In this setting, PrEP was able to reduce the new infections at population level by 50% in the gay suburbs of Sydney and rural New South Wales. There was little impact on the non-gay suburbs of New South Wales for reasons that are not fully understood.Similar gains have been seen in the UK with the introduction of informal PrEP through self-purchase, particularly in London where testing and treatment were already at a high level and the epidemic in MSM was driven largely by individuals who had recently acquired HIV and believed themselves to be HIV negative.

As long ago as April, 2015 the European Centre for Disease Prevention and Control (ECDC) advised European Union member states to consider integrating PrEP in their existing HIV prevention package for those most at risk, starting with MSM. This followed the results of the PROUD and Ipergay studies, conducted in MSM in England and France respectively. Both observed an 86% reduction in HIV infections within the studies, and zero infections in individuals taking PrEP at the time of likely exposure.

Although these studies provided robust support for the biological effectiveness of PrEP, there was residual skepticism about the population benefit amongst public health practitioners. Nonetheless, efforts to integrate PrEP began with France leading the way in January, 2016 and implementing a national programme.
- - - - -
TASK REQUIREMENTS:
(1) Answer each question from the text on PrEP.
(a) By what percentage did PrEP reduce new infections at population level in the gay suburbs of Sydney and rural New South Wales?
(b) In what month and year did the ECDC advise European Union member states to consider integrating PrEP into their HIV prevention package?
(c) Which country led the way in integrating PrEP, and when did it begin?
(2) Carry on the text about PrEP from its final sentence.
- - - - -
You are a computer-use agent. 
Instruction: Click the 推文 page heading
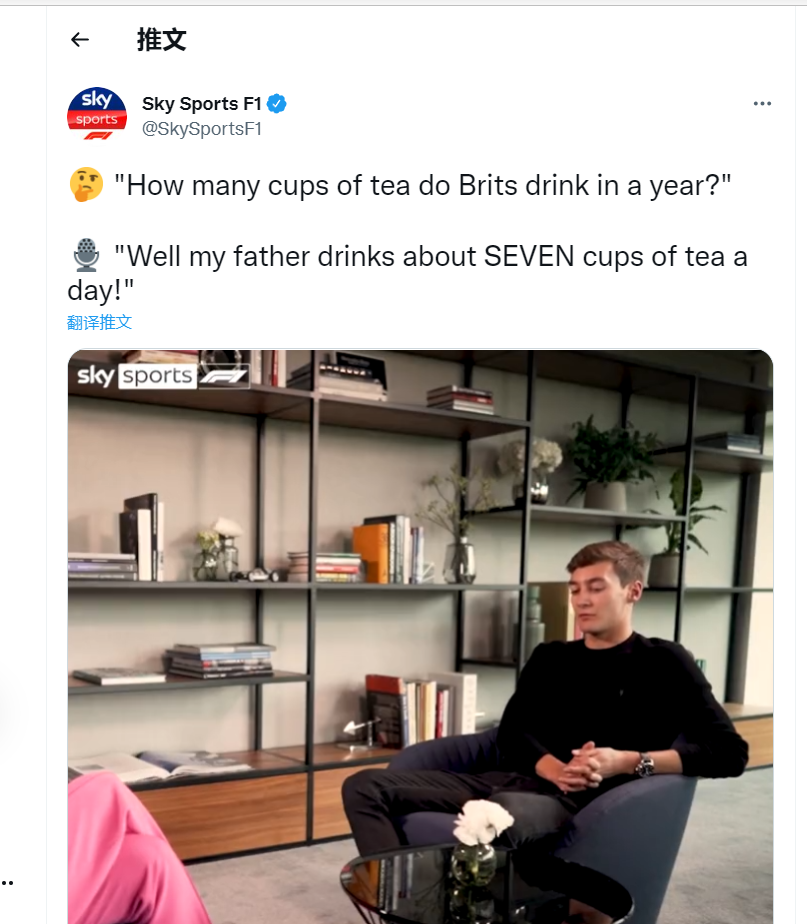click(161, 40)
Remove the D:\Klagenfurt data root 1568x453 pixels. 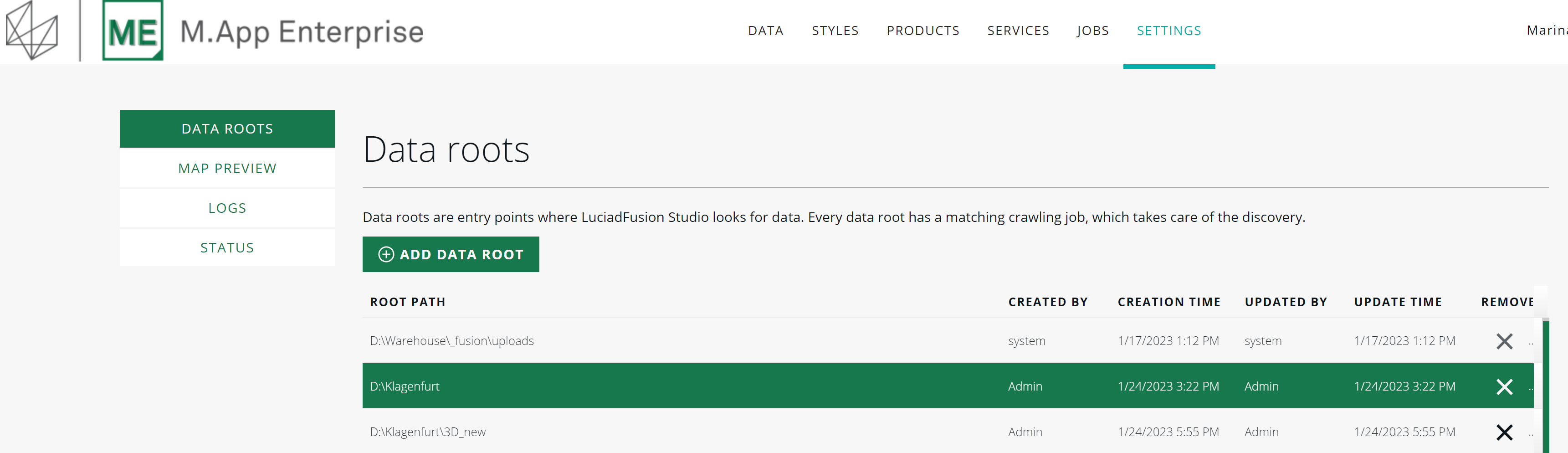click(x=1503, y=386)
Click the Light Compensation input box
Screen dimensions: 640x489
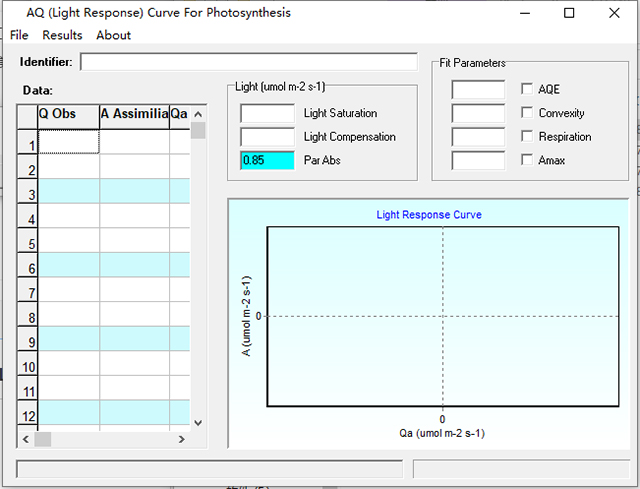pos(267,137)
- - - - -
LIST OF ANSWERS:
(1)
(a) 50%
(b) April 2015
(c) France, in January 2016

(2)
Norway followed, and then Belgium, but other countries waited until they could purchase the generic drug at considerably reduced prices, and most have yet to offer PrEP in their national HIV prevention package, so progress has been slow. The cost of the drug has been the largest obstacle and the range in prices that governments are currently paying (€50 to €428 for 30 pills) is frankly shocking. Where and how to deliver PrEP is also cited as a barrier, and there is little sense of urgency in countries where the number of new HIV infections each year is low in comparison to the burden from other diseases.

Whilst governments delay, there has been substantial informal PrEP use through self-purchase from online pharmacies to fill the gap,but this includes individuals who have had no tests and do not know their HIV status.

Now that we know there is a substantial population benefit, it is time for EU member states with epidemic patterns similar to New South Wales to shake off their apathy and embrace PrEP. Why? Because HIV requires a life-time of treatment and is an infection associated with co-morbidities including cardiovascular disease, diabetes, other infections such as TB and hepatitis, and depression. Furthermore, HIV impacts the young with high rates of acquisition observed in MSM under 25 years of age. Other groups that are affected by HIV include people who inject drugs and those in socio-sexual networks that include individuals who have migrated from countries where HIV is common.

These two groups may also benefit from PrEP, but the more pressing needs are adequate services for needle exchange and opiate substitution therapy for people who inject drugs, and more generally to increase HIV testing and the offer of immediate treatment.

With this in mind, there are a number of steps EU governments could take to accelerate efforts to control HIV, as we have the tools to achieve this in Europe. Firstly to make the necessary legislative changes to enable self-testing for HIV,nurse-prescribing, and treatment for undocumented immigrants living with HIV. Secondly to put in place a more equitable pricing for drugs and vaccines used for prevention as these are funded from public health budgets which have limited funding.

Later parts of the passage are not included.